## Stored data
::::
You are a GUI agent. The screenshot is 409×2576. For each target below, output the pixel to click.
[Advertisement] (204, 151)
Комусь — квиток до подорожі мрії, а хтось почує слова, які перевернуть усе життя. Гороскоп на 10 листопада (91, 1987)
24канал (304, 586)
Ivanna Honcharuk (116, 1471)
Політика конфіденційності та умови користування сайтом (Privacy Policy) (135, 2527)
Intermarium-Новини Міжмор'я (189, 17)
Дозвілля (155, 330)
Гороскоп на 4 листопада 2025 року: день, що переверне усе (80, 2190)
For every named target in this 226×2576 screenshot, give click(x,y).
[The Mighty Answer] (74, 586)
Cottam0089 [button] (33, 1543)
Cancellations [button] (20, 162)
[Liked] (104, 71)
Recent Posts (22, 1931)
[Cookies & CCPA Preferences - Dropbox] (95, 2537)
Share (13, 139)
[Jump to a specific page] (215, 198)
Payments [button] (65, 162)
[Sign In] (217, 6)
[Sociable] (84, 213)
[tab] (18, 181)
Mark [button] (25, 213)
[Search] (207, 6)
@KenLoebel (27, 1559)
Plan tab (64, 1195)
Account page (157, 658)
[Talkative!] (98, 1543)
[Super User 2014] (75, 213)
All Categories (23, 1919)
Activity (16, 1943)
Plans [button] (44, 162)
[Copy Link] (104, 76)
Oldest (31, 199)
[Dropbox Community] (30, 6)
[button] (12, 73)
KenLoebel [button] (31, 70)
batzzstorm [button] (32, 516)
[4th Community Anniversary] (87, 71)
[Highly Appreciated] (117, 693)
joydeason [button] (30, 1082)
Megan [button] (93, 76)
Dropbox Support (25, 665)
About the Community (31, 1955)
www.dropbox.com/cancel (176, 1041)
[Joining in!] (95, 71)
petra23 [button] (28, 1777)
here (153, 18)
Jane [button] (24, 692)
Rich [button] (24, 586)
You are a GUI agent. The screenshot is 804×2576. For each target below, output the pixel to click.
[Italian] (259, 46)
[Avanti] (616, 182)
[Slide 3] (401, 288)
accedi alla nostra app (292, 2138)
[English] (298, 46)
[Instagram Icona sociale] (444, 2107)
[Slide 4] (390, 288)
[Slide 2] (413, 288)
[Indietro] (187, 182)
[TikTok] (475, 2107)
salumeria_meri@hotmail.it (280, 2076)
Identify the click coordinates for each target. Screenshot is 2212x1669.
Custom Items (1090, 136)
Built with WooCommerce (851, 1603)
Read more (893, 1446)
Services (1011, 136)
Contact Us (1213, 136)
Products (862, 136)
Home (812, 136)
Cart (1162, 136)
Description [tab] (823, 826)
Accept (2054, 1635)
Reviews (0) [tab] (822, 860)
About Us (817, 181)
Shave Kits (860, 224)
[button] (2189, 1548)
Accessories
::::
## Aim of the task
Write out exactly the final stretch of the records: the line containing "Identify the click" and every line after it, through the last, and nothing else.

## Finished exercise
Identify the click coordinates for each target. Screenshot is 2212x1669.
Custom Items (1090, 136)
Built with WooCommerce (851, 1603)
Read more (893, 1446)
Services (1011, 136)
Contact Us (1213, 136)
Products (862, 136)
Home (812, 136)
Cart (1162, 136)
Description [tab] (823, 826)
Accept (2054, 1635)
Reviews (0) [tab] (822, 860)
About Us (817, 181)
Shave Kits (860, 224)
[button] (2189, 1548)
Accessories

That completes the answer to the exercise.